When you give a pet a loving home, you get a lot in return. Pets offer their owners companionship, love, and a great excuse to exercise. Seriously, with the amount of benefits they give you, dogs really are man’s best friend. But not every breed of dog is right for everyone, especially as we age. As we get older, some breeds may become too difficult to handle on a daily basis. It’s worth considering the breed of the dog before taking one home, along with considering the pup’s needs.
So, when you are ready to find a new pet to brighten your life, what are some of the factors to consider when looking at breeds? Also, what are some of the breeds that seem tailor-made for the average senior?
First, if you’re not set on a dog, it’s worth considering a cat.
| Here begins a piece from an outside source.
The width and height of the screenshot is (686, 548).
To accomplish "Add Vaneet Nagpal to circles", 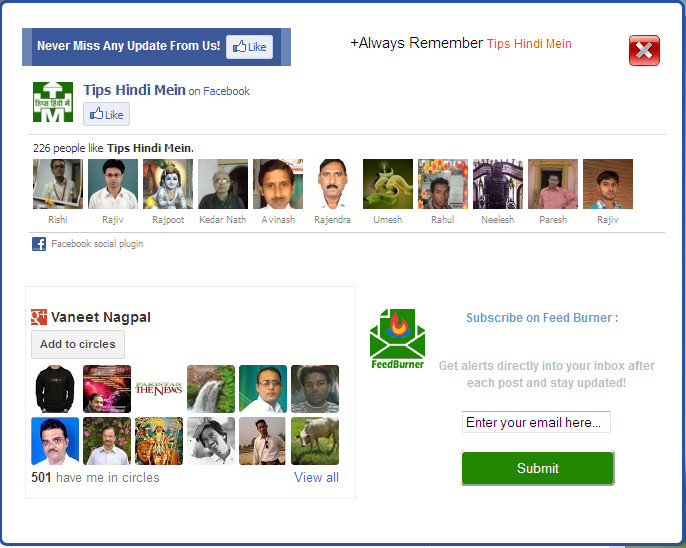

We know some people are staunchly pro-dog or anti-cat, but cats are easy to handle for many seniors. Most cats are less intensive to care for, requiring less exercise or playtime than dogs. Being smaller than dogs, they generally require less food. Best of all, cats can usually take care of themselves in many regards, like not needing to be let out to go to the bathroom. Simply put, they can take care of themselves for a lot of things. So, as long as you’re feeding them, giving them water, and keeping their litterbox clean, there’s less responsibility on your plate. This has led to them being compared to roommates instead of pets.
Size of the Dog
Okay, so you’re set on a dog. We get it — dogs are awesome. When you’re perusing the internet to find one that you’d love, one of the things you should be looking at is just how big this dog will be. As we age, our muscles and skeletal system tend to weaken. This can make a larger dog difficult to deal with, especially if you plan to take your furry friend for a walk. All it takes is one squirrel running away, and you’re tugged to the ground and potentially hurt. That’s not to say large dogs behave worse than smaller dogs, however they can unintentionally do more damage because of their size.
Smaller dogs generally need less food, which can save you money, and don’t need as much exercise. This can make smaller breeds ideal for seniors, who may not have as much energy as they did when they were younger or are on fixed incomes.
Another thing to consider about a dog breed is how energetic they are. While this will fluctuate from dog to dog (just like people), some breeds are simply bred to have more energy. Since only some degree of decrease in energy is common with aging, a high energy breed may not be the best choice for you. In fact, a high energy breed can be trouble for two reasons.
First, high energy dogs need more exercise and stimulation for a number of reasons, but a big one is to keep them from getting bored. A bored dog is more prone to problematic behavior like chewing or barking. You also have to consider that a high energy dog breed is likely to need more exercise. If you’re unable to provide that, it could lead to health problems like obesity and depression. By the same token, if you’re not as fit as you used to be and you try to keep up with your new pup, it could lead to injuries from overexertion.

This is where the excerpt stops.